Document section ->
[Start of Attachment]

Former football standout blessed by local support

Pictured is Tony Hamilton with his “Player of the Year” award for the Waterloo football team in 1984. Inset, a more recent photo of Hamilton. (submitted photos)

A team, by definition, is a group of players forming one side in a competitive game or sport. In a local case, members of a team have formed one side to help one of their own combat a terrible disease.

Tony Hamilton graduated from Waterloo High School in 1985. He loved to play football for the Bulldogs. In fact, he was Waterloo’s “Player of the Year” in 1984.

For the past 10 years, Hamilton has been battling the degenerative nerve disease known as amyotrophic lateral sclerosis, or Lou Gehrig’s disease.

In Hamilton’s case, the progression of the disease has been fairly slow.

The life expectancy of an ALS patient averages about two to five years from the time of diagnosis, according to the ALS Association. For the last three years, Hamilton’s former football teammates have supported him by hosting benefit fundraisers.

The past two years, they’ve done golf tournaments. This time, they’re hosting a poker run this Saturday at noon beginning at Main Street Saloon in Waterloo.

Vehicles of all kinds will visit checkpoints and attendees will draw a card at each stop, hoping to have the best poker hand by the end of the run, which will be at Karban’s Knotty Pines in Paderborn.

There will be live music by the Rusty Van Go Band starting at 6 p.m.

One of Hamilton’s teammates, Tim Wilson, has been helping to organize the benefits.

“He was a phenomenal sportsman,” Wilson said of Hamilton. “This disease has hit someone who was really good athletically.” Hamilton has lost almost all mobility and is confined to an inclined chair, where he only has the use of just his head. Wilson said it has been important to Hamilton’s friends to help him cover the medical bills associated with this disease. This year, funds raised from the poker run will go directly toward Hamilton’s planned funeral expenses and some medical bills. “Even when he’s gone, we’re going to continue to do fundraisers in his honor,” Wilson said.

Janet Todd, Hamilton’s mother, said she and his father are his full-time caregivers, and they have received help from hospice the past couple of weeks as well.

Todd said Hamilton’s teammates have really rallied around him the past few years with these fundraisers.

“These guys have been friends for so long, and I think it’s great that they get together and do this for him,” she said.
Todd said they are going to try and get Hamilton out to Saturday’s event, but since his condition has continued to deteriorate, she said it’s harder to take him places.

“He’s in a lot of pain,” she said. “He’s only 48 years old.”

Hamilton said in a phone interview with the Republic-Times that through it all, he has been blessed with great friends.

“These guys are my teammates from the original Waterloo football team,” he said. “We were the ones who started it. They just want to help out a teammate, and I really couldn’t be more blessed.”

He said the greatest part of these benefits is getting to see all the people who come out.

“I still love chatting about the old days,” he said. “That’s the most fun thing. But this disease is terrible, and they don’t have a cure.”

Hamilton said he thought all the ALS “Ice Bucket” challenges that took place over the summer were a great way to raise awareness about the disease, and one of his friends even set up a page on Fundly.com to raise money for Hamilton and his family.

Contributors are able to leave comments, and Hamilton said he got all choked up reading them.

He said there needs to be more awareness not only for ALS, but for cancer and other diseases.

“We went from horse and buggy to putting a man on the moon in less than 75 years,” Hamilton said. “Now it’s time to do something about this.”

[End of Attachment]

Requirement 1 -> How would you put this sentence from the Tony Hamilton article into Spanish: "In Hamilton’s case, the progression of the disease has been fairly slow."
Requirement 2 -> Repeat the part of the Tony Hamilton article that begins at the words "Hamilton said in" and stops after "up reading them.".

Study material ->
[Start of Attachment]

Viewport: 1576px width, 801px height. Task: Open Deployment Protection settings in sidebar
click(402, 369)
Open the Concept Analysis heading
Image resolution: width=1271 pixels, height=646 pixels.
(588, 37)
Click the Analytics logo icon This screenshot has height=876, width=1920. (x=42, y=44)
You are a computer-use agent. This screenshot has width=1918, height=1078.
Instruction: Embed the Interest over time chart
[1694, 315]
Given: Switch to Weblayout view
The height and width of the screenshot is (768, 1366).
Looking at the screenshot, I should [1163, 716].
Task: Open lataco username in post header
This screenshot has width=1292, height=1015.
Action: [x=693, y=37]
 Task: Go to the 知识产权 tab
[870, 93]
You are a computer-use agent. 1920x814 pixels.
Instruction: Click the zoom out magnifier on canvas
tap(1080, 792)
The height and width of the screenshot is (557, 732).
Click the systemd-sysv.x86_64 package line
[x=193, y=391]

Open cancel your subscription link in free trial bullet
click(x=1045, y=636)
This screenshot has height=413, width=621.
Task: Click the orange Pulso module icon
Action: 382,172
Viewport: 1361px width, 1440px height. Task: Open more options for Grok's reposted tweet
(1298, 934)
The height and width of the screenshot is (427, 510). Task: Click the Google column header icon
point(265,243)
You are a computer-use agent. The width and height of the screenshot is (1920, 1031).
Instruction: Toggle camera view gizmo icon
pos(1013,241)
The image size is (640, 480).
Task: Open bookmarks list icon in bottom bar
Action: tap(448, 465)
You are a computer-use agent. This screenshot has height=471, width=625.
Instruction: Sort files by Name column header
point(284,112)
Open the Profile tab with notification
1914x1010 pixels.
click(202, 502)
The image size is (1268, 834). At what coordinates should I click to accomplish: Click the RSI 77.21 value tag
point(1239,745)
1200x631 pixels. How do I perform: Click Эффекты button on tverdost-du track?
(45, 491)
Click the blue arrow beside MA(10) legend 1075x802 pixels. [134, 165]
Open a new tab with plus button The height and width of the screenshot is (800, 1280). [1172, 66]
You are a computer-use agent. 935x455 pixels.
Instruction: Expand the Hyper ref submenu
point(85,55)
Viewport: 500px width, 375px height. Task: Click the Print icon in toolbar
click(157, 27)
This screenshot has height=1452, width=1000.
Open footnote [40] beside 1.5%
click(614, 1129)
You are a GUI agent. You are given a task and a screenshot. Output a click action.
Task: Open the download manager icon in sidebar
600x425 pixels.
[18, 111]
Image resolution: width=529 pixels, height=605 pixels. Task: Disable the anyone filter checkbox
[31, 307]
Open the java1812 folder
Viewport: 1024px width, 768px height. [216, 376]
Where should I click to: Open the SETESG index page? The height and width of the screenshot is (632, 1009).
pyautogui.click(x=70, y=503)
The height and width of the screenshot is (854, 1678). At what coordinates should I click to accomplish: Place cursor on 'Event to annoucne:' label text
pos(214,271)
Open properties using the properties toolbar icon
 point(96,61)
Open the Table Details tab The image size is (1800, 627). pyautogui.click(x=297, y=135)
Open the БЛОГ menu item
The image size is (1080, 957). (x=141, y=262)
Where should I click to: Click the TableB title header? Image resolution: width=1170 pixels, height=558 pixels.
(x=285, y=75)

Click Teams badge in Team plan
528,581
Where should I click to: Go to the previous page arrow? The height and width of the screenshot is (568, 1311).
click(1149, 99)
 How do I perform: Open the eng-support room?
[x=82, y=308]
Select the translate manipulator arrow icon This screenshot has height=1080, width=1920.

[End of Attachment]

Exercise solution 1 -> En el caso de Hamilton, la progresión de la enfermedad ha sido bastante lenta.

Exercise solution 2 ->
Hamilton said in a phone interview with the Republic-Times that through it all, he has been blessed with great friends.

“These guys are my teammates from the original Waterloo football team,” he said. “We were the ones who started it. They just want to help out a teammate, and I really couldn’t be more blessed.”

He said the greatest part of these benefits is getting to see all the people who come out.

“I still love chatting about the old days,” he said. “That’s the most fun thing. But this disease is terrible, and they don’t have a cure.”

Hamilton said he thought all the ALS “Ice Bucket” challenges that took place over the summer were a great way to raise awareness about the disease, and one of his friends even set up a page on Fundly.com to raise money for Hamilton and his family.

Contributors are able to leave comments, and Hamilton said he got all choked up reading them.